Took what I thought was my waterproof Parnis into a hot tub and low and behold I later find water droplets inside the case (photo below).

Does anyone have a solution for me? I tried white rice in a bag but that didn't work.

Thanks in advance!


----------



## stratct (Jun 17, 2010)

Three things that don't go together 

1. Waterproof (no such thing! Just water resistant) 

2. Parnis.... Well, it's a parnis 

3. Hot tub... Not good for gaskets (or so I have heard) 

best way (and easiest way) to get rid of the water is to pull the crown and ether put it in rice or on a stove top with the oven set to low (make sure it's low!) or remove the movement and clean the crystal. 


is it running? If so I don't think it will run too much longer with water droplets in it. Who knows tho.


----------



## skywatch (Aug 3, 2010)

You absolutely need to dry it out completely, or the movement will rust. If you can find a food-dehydrator, take the back off the watch, place it in the dehydrator at lowest temperature overnight, then store it in dessicant or rice for a while. It should remove most of the moisture and prevent rust. I think I remember most of the Manbusijie specifications for water resistance say "not advised."


----------



## tony1951 (Jan 11, 2012)

Mention of stoves gives me the heebie jeebies.

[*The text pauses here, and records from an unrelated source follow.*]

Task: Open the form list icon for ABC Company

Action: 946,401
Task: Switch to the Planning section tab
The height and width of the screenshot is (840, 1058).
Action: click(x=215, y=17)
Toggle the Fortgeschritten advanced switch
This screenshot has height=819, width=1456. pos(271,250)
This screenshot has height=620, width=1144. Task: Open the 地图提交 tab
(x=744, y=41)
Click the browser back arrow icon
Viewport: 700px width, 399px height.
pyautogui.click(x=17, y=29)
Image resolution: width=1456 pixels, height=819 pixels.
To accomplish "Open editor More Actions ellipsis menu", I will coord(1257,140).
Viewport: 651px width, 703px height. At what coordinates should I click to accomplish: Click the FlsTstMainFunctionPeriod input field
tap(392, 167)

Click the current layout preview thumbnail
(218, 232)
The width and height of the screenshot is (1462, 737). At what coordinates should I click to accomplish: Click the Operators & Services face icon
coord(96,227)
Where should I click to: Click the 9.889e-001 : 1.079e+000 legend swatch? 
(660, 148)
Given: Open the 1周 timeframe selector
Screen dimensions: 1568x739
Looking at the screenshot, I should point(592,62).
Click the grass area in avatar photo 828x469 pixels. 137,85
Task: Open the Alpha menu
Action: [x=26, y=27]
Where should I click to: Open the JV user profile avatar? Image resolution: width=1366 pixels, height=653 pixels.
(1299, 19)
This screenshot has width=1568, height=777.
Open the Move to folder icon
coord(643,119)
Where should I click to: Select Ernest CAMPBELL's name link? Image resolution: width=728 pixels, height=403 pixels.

Don't heat it too much. The shellac holding the pallet jewels will melt at about 80C. I wouldn't let it get more than mildly warmer than the surroundings.

If it were mine, I would remove the back and put it in a warm place under a cover to stop dust getting inside. You can pull the crown, but that won't enable much air circulation so it will take much longer to dry out and you may get more damage that way.


----------



## Chascomm (Feb 13, 2006)

First of all, while we're all trying to think of a solution, keep the watch on your wrist! Your body heat will prevent condensation on the movement and cause the moisture to gather on the underside of the crystal where it will do less harm. Keep the crown open so that some evaporation is possible.

As to the solution... Ordinarily I'd advise half-filling a clean jam jar with dessicant, removing the caseback and putting the watch in the jar and leaving it in a warm place (e.g. sunny windowsill) for a day or so. The problem is that I think your watch has a 1-piece case so it will take professional tools to expose the insides enough to get the water out.

So that just leaves the alternative of taking the watch to a watchmaker to be opened and cleaned.


----------



## PhantomACE (Feb 5, 2012)

Take the watch to a competent watchmaker asap. He has the tools and knowledge to dry the watch. Your Parnis is not lost yet.


----------



## nuj (Nov 18, 2007)

hi there rpterrel,
from my experience, its best to open the case and let it dry. if you have some watch tools, it would be very helpful. if not, go to a watchmaker. water in a watch equals rust and equate to damage or broken movement. the type of parnis watch that you have is a homeage of a bell & ross designed. this type of watch has some screws at the back that seals the backcase, please correct me if i'm wrong. either they werent screwed down tight enough or water came in the stem. these are the two most common entry point of water.
my parnis 55mm u boat homeage is still water resistance even though i opened it several times.








i just locked everything down tight. tell your watchmaker to apply silicon gease on all the gasket okay.

hope this will help 
nuj


----------